• Written instruction 1:
Using the handstand page extract, answer each item:
(a) Why do most people end up in position 6 instead of position 1?
(b) How far from the wall should the hands go in the first wall drill?
(c) According to the body tension section, what part of the body should do the balancing?

• Page extract:
I just wanted to show you a diagram I drew which shows different kinds of handstand posture.
Pay particular attention to positions 1 & 6.
Most people find themselves in position 6 instead of position 1 because limited shoulder mobility means their shoulders don’t open fully. This is why stretching the shoulders regularly can help us get to position 1.
Also notice in position 8 it’s possible to hold a tuck with the back and arms in straight alignment but it means leaning into the wrists and requires a lot of shoulder strength. Position 9 however is more easier on the wrists & shoulders but requires the bum to stick out with a slight back bend to counterbalance the tucked legs.
Anyway. Spend a bit of time thinking about each one and I can help you find your alignment when you come to class.
Consider getting some of these Resistance Bands which can be used to help progress your Strength + Flexibility
An example of position 9 where the arms are vertical but the bum sticks out with a slight back bend to counterbalance the legs.
For more coaching on correct technique consider looking at the GMB videos.
Start simple. put your hands on the floor, shoulder width apart, about 10 inches from a wall. Practise a small hop so that one foot just touches the wall. Practice this 5 times on each foot. This will build your confidence so your mind learns where the wall is.
If you feel confident, put your hands in the same position and kick up into a full handstand against the wall so both feet touch the wall and your body is straight. Keep doing this repeatedly until your feet touch the wall more gently with more control.
If you feel confident to move away from the wall, practise with a leg staying straight and the other leg kicking up into a stag position so the foot touches knee of the straight leg.
2. Body tension.
Balancing a wobbly body is difficult. Keep the body tense and engaged so that the balancing is done by the fingers not the rest of the body.
Practise by laying on the floor and squeezing your bum, abs, legs, pointed toes, and hands above your head as if you’re in a handstand. Practising body tension on the floor will help you engage it when in a handstands.
Alignment makes the handstand easier because the bodyweight gets supported by the skeleton rather than muscle effort. We would like the body (arms, spine and legs) to be in a straight line. If the shoulders don’t go straight then the back will bend to compensate and muscle effort will therefor be needed which is tiring!

• Input rows:

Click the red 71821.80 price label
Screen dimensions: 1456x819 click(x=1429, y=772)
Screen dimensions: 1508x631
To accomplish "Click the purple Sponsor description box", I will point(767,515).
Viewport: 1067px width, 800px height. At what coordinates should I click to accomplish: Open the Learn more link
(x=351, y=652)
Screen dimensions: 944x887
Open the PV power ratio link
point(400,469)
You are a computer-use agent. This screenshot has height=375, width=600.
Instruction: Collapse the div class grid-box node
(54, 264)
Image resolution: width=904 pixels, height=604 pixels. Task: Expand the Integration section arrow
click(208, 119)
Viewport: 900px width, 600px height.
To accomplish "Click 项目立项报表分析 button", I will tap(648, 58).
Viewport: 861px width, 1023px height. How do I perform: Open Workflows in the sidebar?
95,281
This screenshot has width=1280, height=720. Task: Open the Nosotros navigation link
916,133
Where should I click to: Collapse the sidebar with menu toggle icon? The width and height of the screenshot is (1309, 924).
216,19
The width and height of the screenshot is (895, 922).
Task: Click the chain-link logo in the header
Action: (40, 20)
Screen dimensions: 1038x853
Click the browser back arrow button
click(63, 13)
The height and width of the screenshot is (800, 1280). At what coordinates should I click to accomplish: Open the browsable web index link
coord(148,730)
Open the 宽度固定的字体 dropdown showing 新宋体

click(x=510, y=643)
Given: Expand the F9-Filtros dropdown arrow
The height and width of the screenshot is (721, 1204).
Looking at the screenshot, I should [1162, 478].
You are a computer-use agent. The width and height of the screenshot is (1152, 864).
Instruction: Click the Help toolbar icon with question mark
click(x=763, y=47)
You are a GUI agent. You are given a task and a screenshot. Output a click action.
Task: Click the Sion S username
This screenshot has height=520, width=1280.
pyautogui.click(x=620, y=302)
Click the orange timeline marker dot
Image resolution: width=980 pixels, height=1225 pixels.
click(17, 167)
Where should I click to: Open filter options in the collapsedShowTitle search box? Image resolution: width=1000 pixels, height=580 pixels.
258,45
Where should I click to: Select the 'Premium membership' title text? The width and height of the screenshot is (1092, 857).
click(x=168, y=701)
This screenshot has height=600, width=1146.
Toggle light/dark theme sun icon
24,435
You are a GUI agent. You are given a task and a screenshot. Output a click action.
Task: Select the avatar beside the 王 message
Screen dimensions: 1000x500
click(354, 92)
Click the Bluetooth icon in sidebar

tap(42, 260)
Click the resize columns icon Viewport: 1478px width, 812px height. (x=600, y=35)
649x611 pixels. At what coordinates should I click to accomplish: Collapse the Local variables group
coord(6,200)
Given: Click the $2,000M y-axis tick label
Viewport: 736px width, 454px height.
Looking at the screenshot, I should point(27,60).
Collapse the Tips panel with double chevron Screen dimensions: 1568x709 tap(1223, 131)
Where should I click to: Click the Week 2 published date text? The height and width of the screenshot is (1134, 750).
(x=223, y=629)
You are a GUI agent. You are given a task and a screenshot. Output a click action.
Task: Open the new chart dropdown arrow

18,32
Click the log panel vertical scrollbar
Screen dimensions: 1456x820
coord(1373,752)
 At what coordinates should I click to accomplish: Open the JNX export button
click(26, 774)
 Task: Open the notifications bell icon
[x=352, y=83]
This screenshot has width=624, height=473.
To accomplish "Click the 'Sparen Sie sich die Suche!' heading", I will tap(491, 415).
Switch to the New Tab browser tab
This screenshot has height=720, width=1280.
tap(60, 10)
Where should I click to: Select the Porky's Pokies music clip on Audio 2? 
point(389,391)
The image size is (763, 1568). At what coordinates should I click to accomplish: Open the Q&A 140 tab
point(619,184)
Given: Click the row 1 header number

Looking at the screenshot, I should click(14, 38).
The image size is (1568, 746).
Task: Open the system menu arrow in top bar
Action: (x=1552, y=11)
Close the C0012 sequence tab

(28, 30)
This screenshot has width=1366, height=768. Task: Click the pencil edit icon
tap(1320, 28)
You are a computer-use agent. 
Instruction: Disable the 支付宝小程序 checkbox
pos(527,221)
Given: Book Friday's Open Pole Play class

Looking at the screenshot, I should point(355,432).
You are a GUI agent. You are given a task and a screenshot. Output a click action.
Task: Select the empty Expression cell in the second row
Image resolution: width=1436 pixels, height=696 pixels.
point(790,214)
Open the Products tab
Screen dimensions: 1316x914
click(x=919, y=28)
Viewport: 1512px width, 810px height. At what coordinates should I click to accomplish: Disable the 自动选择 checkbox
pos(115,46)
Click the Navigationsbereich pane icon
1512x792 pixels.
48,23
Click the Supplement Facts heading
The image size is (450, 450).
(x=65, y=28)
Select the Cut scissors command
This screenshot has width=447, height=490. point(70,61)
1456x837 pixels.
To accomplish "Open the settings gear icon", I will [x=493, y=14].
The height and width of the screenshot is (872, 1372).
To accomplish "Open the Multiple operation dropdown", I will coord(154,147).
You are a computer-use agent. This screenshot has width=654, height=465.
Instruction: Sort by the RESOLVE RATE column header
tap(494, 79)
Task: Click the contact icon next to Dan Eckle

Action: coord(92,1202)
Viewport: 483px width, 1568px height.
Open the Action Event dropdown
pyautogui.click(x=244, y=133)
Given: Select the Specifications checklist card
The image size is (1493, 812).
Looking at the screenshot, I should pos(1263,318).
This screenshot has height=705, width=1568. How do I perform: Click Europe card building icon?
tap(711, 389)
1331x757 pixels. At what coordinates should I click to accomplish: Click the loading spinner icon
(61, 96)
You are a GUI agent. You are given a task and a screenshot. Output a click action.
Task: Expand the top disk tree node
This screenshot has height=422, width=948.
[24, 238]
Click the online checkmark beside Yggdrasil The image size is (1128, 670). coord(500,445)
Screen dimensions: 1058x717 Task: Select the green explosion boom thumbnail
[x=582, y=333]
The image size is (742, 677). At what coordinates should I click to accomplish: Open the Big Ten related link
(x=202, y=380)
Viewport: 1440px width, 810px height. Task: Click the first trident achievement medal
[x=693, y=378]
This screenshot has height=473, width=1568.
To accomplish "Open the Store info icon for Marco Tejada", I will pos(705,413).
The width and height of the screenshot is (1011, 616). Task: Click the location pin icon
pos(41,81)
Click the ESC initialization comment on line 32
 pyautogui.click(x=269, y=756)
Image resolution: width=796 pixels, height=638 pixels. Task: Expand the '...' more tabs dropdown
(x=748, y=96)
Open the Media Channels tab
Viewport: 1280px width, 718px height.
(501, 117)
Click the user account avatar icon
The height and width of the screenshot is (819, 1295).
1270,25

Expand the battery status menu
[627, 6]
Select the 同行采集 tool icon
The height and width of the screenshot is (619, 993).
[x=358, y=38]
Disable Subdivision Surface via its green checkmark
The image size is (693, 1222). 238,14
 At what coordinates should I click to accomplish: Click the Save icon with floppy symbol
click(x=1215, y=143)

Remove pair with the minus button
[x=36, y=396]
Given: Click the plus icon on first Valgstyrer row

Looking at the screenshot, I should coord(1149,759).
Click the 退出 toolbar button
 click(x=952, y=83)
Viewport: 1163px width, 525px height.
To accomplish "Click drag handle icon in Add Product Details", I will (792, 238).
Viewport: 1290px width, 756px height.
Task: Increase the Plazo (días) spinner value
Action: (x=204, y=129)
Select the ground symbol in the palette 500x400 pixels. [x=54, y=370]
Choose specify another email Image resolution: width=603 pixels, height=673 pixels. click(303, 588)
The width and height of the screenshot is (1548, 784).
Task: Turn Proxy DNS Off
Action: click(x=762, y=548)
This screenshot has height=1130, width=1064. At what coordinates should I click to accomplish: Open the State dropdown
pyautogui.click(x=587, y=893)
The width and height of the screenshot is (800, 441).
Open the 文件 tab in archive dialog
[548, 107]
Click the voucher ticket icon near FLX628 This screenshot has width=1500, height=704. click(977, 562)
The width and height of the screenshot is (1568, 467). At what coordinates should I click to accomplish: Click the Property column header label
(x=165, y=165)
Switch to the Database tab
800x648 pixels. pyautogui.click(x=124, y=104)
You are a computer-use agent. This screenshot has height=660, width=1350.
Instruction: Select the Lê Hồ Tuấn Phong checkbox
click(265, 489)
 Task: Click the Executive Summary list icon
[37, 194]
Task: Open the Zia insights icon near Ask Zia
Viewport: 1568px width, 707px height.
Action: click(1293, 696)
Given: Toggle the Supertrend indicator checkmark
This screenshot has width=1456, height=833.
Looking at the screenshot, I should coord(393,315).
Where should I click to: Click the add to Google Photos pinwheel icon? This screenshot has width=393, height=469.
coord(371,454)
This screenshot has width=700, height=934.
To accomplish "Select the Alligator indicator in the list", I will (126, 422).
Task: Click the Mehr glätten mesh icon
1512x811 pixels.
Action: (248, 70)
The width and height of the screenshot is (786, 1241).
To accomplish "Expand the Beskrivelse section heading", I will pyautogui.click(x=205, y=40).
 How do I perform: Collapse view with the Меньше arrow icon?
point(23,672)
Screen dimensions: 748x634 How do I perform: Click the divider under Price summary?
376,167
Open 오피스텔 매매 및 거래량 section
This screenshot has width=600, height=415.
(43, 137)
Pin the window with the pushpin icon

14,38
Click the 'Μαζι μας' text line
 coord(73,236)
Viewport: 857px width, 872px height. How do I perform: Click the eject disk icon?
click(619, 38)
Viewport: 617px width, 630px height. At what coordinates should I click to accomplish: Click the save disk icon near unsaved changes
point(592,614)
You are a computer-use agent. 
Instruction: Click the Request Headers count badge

• Written instruction 2:
Count the lines in the rows that contain the word "perform". Reply with the number only.

• Complete answer 1:
(a) Limited shoulder mobility means their shoulders don't open fully.
(b) About 10 inches.
(c) The fingers.

• Complete answer 2:
5